Segundo o conselheiro da Sociedade Brasileira de Estudos de Empresas Transnacionais e Globalização Econômica (Sobeet) Antonio Corrêa de Lacerda, o governo brasileiro deveria se esforçar para focar as relações com a China nas oportunidades e nas condições efetivas de parcerias, em vez de perder tempo com desaforos.
Os chineses são maduros e pragmáticos, de forma que se se convencerem que têm oportunidades no Brasil, vão participar dos leilões. Mas o presidente da República é a voz que representa um país. Então, declarações despropositadas relativamente a um dos nossos maiores parceiros comerciais e financeiros geram, no mínimo, constrangimentos.
Antonio Corrêa de Lacerda
China declara apoio à quebra de patentes de vacinas
O porta-voz do Ministério das Relações Exteriores chinês Zhao Lijian declarou nesta segunda-feira (17), durante uma entrevista coletiva regular que a China apoia o apelo dos países em desenvolvimento pela renúncia aos direitos de propriedade intelectual sobre as vacinas contra a covid-19.
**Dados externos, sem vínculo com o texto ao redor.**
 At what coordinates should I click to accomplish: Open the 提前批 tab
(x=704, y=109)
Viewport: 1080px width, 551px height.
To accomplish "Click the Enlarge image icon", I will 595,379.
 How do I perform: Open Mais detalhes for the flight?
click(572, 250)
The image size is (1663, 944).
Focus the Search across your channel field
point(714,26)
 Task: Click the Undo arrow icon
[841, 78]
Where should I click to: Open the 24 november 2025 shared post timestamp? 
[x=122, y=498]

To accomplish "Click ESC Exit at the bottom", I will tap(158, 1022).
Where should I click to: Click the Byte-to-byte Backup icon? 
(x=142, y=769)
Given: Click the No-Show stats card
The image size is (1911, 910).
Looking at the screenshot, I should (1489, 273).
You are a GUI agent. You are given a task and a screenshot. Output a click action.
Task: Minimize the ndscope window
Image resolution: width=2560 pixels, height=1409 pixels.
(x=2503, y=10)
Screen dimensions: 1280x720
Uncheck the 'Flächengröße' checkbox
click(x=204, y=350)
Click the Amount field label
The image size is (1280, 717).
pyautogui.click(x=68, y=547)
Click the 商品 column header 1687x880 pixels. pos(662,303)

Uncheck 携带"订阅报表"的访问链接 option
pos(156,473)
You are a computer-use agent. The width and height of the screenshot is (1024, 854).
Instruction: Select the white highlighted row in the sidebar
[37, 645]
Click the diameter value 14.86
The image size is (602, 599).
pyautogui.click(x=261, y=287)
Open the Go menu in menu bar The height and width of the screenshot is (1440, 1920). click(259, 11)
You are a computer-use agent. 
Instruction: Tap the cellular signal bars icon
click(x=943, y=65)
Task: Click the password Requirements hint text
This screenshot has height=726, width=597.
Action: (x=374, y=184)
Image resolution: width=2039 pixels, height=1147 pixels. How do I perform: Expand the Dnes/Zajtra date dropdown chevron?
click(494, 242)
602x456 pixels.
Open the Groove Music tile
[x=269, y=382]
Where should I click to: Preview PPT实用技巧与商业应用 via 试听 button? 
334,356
Índia e África do Sul defenderam no ano passado, na Organização Mundial do Comércio (OMC), a quebra da patente de vacinas como uma maneira de reforçar a produção e garantir que o mundo seja atendido.
O debate em torno do assunto ganhou força este mês, quando o presidente dos Estados Unidos, Joe Biden, apoiou a ideia, desde que passasse pela OMC.